El “revolucionario” lituano compartió algunos escenarios vitales con el propio Lobo: su llegada a París (que en el caso de Lobo fue forzada por la Guerra Civil) o el paso por el “edificio colmena” de La Ruche, en el barrio de Montparnasse. De Lipchitz el experto Barañano destaca, precisamente, su capacidad para resistir en la Francia ocupada, pues no abandonó su capital hasta 1941, dejando atrás su propio taller. Porque, como apunta el crítico, un escultor no es nada sin su taller y al lituano le costó abandonarlo.

 

El marinero de la guitarra, Jacques Lipchitz (1914).

En los años noventa, el Museo Reina Sofía celebró una exposición sobre Lipchitz titulada “Un mundo sorprendido en el espacio”, cuyo comisario, José Francisco Yvars, definió al artista con una sentencia un tanto compleja: el autor de “sencillas estructuras abstractas convertidas en masas frontales equilibradas por planos sobrepuestos, con suaves indicaciones figurativas moduladas por las sombras”.

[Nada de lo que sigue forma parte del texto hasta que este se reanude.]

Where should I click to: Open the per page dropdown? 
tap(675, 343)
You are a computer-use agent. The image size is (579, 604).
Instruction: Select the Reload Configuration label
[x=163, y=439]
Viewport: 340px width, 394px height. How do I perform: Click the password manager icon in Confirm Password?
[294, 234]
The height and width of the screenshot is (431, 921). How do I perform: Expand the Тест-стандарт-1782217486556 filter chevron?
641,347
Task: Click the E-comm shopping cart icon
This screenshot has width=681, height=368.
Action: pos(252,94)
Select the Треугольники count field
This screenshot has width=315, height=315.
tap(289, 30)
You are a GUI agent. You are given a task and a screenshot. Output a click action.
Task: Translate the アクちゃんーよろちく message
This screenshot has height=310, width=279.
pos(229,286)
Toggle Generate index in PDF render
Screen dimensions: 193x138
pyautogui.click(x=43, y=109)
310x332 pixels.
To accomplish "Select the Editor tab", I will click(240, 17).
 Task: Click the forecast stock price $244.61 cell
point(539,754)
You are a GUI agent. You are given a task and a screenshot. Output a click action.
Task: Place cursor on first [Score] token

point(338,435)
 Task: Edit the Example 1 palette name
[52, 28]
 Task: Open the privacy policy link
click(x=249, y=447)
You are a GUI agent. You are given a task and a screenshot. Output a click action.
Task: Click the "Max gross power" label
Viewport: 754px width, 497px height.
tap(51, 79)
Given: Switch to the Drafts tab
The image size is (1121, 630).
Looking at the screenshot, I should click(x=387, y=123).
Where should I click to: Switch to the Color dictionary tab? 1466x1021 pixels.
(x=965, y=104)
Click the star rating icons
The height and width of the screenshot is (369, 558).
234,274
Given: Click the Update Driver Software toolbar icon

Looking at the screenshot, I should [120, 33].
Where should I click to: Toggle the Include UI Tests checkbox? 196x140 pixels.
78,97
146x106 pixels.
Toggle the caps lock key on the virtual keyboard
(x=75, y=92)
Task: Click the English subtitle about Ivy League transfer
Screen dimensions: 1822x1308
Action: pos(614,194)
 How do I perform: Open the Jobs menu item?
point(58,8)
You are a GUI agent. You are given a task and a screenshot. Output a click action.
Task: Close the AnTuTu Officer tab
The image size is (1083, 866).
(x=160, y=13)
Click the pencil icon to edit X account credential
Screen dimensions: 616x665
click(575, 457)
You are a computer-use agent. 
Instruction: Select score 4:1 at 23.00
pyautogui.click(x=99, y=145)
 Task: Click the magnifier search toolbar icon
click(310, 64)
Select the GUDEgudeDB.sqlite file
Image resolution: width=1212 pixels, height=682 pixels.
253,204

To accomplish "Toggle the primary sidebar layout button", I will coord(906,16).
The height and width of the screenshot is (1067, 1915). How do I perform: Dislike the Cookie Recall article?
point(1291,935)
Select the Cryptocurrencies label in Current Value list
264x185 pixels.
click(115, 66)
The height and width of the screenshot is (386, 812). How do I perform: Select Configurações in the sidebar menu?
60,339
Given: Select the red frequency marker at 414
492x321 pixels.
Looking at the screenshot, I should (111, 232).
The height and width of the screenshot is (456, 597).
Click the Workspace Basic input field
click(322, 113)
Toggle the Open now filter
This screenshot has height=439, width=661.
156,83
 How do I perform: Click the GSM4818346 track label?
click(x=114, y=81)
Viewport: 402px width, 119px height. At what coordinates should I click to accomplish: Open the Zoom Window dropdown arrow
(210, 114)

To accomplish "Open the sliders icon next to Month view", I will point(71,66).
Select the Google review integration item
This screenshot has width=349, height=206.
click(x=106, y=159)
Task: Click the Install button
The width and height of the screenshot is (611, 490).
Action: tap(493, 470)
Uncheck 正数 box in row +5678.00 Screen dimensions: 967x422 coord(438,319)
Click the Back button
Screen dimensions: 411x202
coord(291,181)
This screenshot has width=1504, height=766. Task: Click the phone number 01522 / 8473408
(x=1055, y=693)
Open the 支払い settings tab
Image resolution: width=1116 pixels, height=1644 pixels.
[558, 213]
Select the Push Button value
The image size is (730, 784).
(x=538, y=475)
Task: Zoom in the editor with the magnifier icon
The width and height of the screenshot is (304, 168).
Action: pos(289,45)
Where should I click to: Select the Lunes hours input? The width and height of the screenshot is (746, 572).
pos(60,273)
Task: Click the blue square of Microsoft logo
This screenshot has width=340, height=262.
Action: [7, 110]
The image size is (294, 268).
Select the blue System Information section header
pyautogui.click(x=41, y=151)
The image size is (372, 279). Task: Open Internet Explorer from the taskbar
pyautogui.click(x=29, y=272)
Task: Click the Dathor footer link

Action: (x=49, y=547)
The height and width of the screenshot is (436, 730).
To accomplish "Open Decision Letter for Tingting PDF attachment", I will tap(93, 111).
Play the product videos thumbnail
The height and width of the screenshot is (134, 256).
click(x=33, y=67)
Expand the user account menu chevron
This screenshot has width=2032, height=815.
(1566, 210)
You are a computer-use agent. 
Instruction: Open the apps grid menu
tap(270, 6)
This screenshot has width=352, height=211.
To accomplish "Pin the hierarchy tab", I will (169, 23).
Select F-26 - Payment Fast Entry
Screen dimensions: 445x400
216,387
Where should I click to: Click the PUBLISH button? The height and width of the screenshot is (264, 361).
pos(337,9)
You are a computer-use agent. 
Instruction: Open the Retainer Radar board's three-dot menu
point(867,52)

En todo caso, y como sucede a cualquier artista, desde su abrazo al cubismo junto cono otros intelectuales de la talla de Brancusi, Laurens o Modigliani, Lipchitz fue evolucionando en su propia concepción del arte. A lo largo de su carrera y dentro de esa progresión, los críticos destacan diferentes obras como Marinero con guitarra (1914), Arlequín con mandolina (1920), La alegría de vivir (1927) o las piezas que remiten a la Guerra Civil española, como Escena de guerra civil (1936). Sus últimas esculturas, opinan los expertos, vienen a revisar todas las fases creativas por las que ha caminado Lipchitz.